Did you know that playing with straws in the bathtub is actually speech therapy? Who knew?!? We had Sunshine's post-palate repair/cleft clinic appointment on Monday and I spent some time with the team's speech pathologist. It's still a little too early after the palate repair for speech therapy, but she did give me a few tricks to get Sunshine on her way.
She said the most important thing to work on right now is re-directing her air flow. She has learned to use her nose to blow air for everything (which is why the "m" sound in "mama" is so easy for her). She blows bubbles with her nose (hehe), cools her food off with her nose ... anything you would blow air for with your mouth, she does with her nose. It's totally adorable and a common cleft issue, but now that Sunshine's palate is repaired, we need to correct it!

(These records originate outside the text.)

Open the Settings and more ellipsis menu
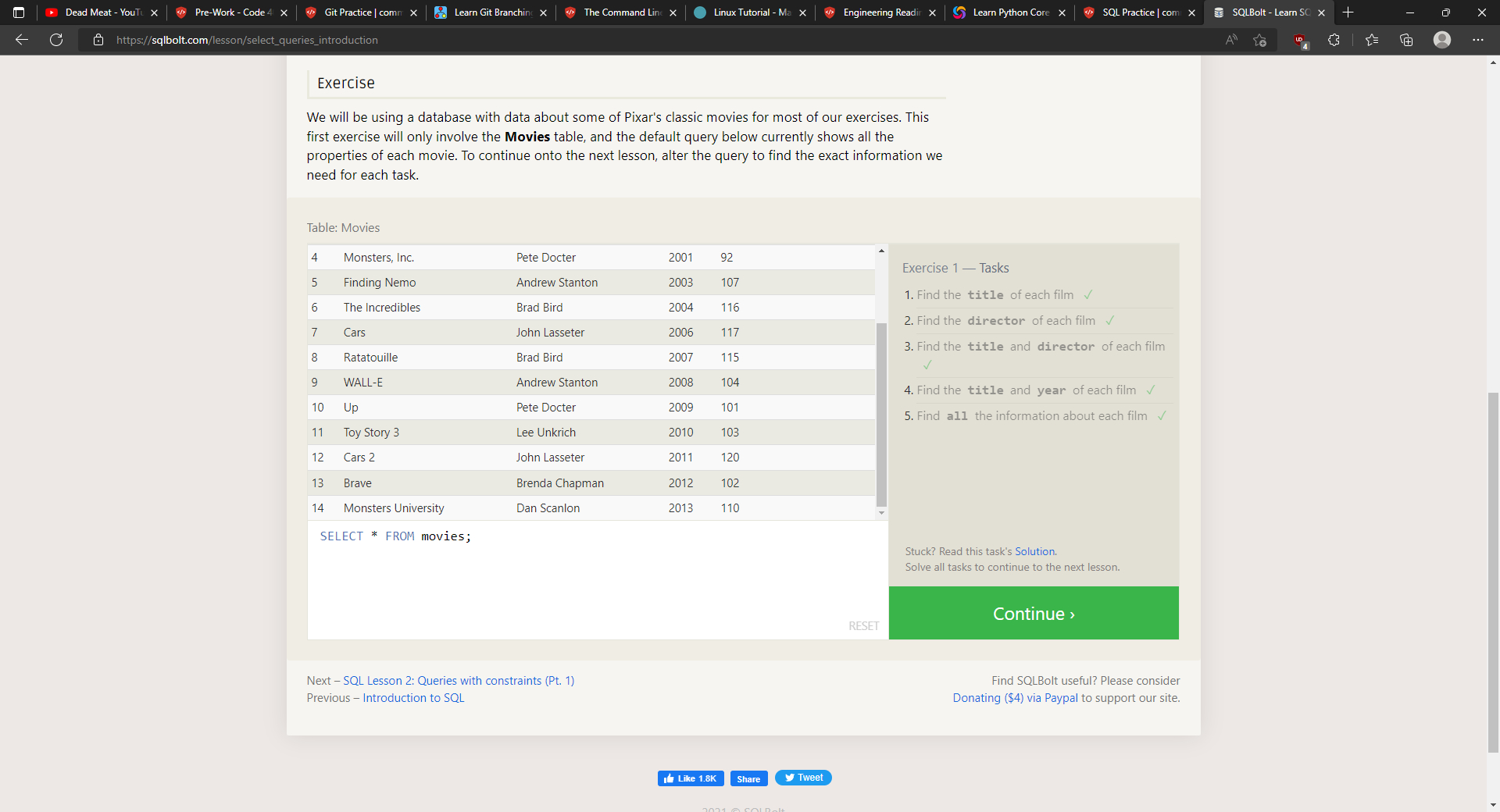The width and height of the screenshot is (1500, 812). click(x=1477, y=40)
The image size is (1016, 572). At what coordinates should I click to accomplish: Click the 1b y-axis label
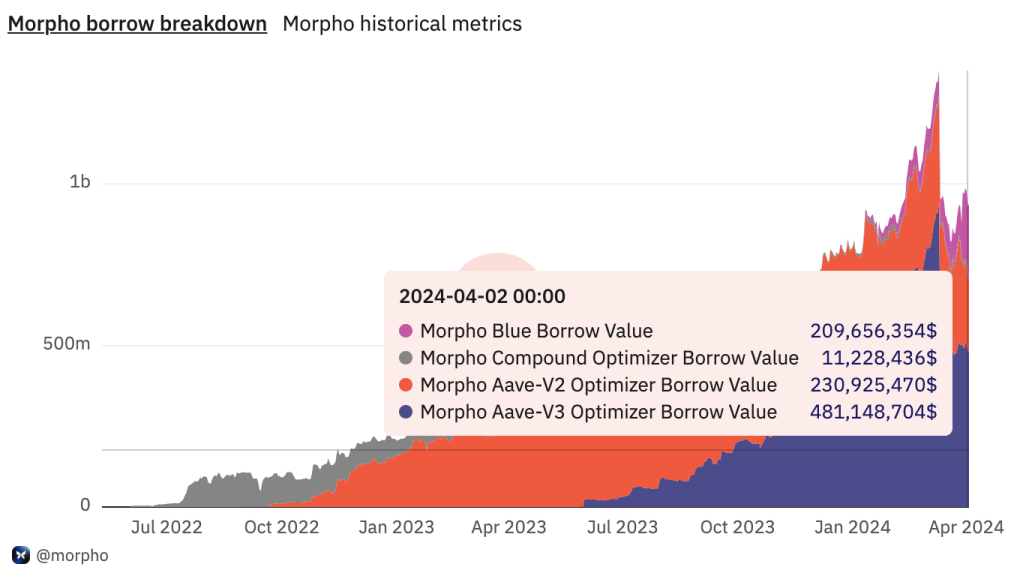79,182
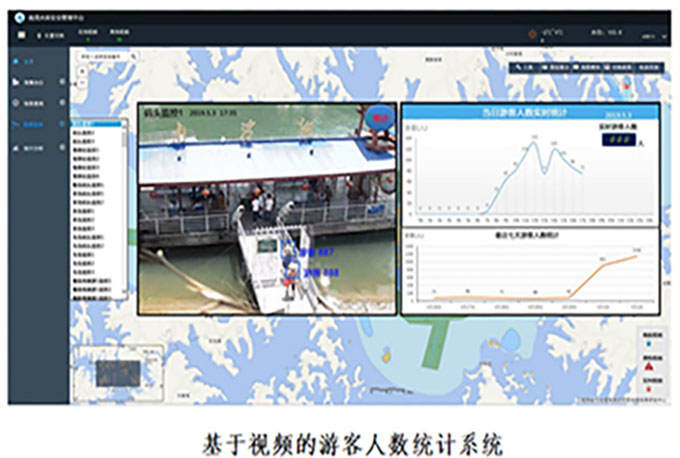Screen dimensions: 680x458
Task: Open the wrench tools button in the map toolbar
Action: pyautogui.click(x=527, y=68)
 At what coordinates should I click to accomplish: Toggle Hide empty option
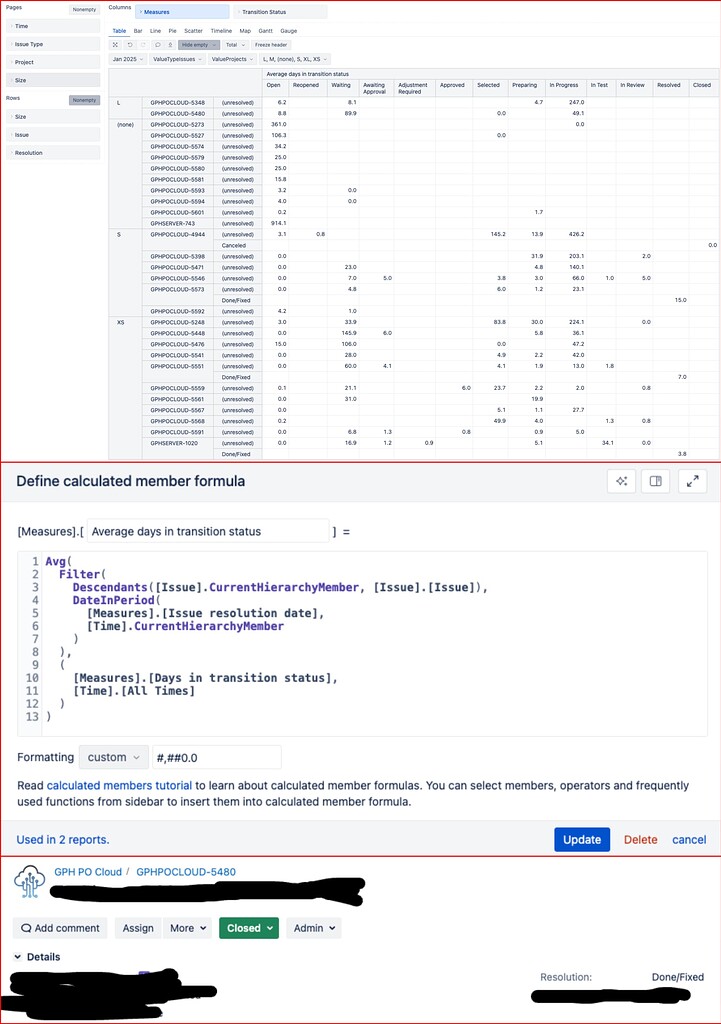click(199, 45)
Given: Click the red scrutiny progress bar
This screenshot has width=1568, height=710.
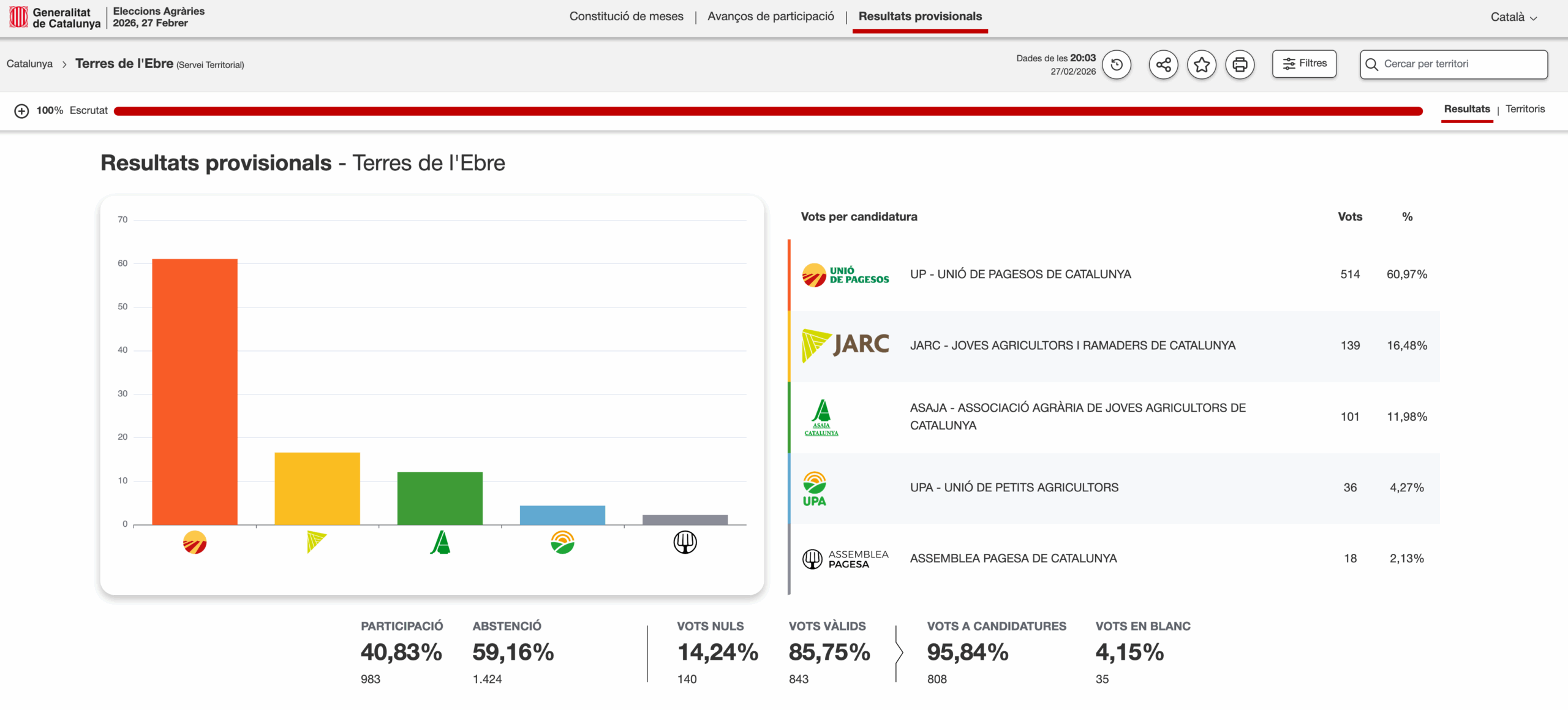Looking at the screenshot, I should click(x=767, y=111).
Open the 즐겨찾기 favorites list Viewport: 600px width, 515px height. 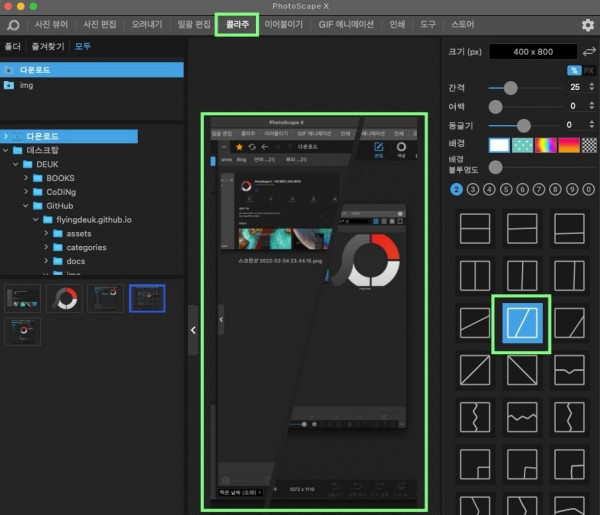pyautogui.click(x=50, y=46)
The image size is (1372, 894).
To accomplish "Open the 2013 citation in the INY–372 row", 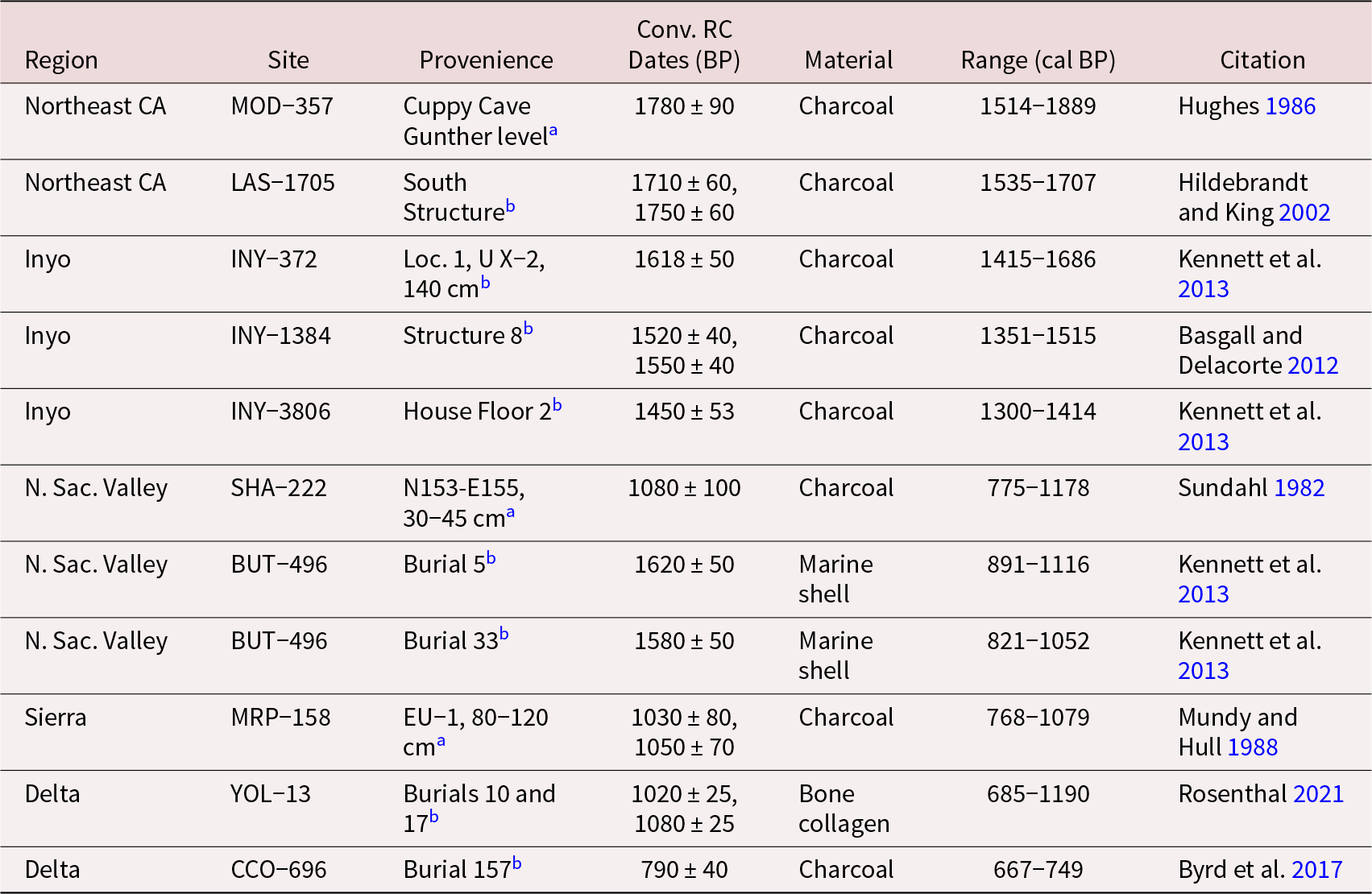I will pyautogui.click(x=1203, y=289).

One of the fun ways she suggested to start working on this skill is by blowing air through a straw in the bathtub to make bubbles in the water. She even suggested holding her nose if necessary to block the air and force it to go through her mouth - that worked like a charm and even Sunshine was trying to hold her nose. Especially when making it a family affair and getting older brother involved, well she was all over it! The speech pathologist said that anything we can do to get her used to the feeling of air going through her mouth is good ... even if it's not perfect at first, this is the first step to making words.
Sunshine is really enjoying this therapy "game" ... although I need to keep reminding her to not bite the straw, she is getting better at blowing air through the straw on her own without my help. And she's actually making bubbles in the water, which just tickles her to pieces! It's only been 2 days so far, so I am excited to see how much progress she's made in the next few weeks. There is still air escaping out of her nose when I'm not holding it closed, but she's already picked up on this game so much, I'm convinced that it won't be long before she's doing it perfectly.
Although Sunshine has a large ASL vocabulary, her verbal vocabulary is almost non-existent. She can make her points known in many situations, but certainly not all. And of course this easily leads to frustration for her (and us!), especially because she can understand everything we say to her and knows what she wants to communicate back. I can't imagine what it must feel like to know what you want to say but not be able to do it. It will be such a wonderful progression to hear her using verbal language in the future!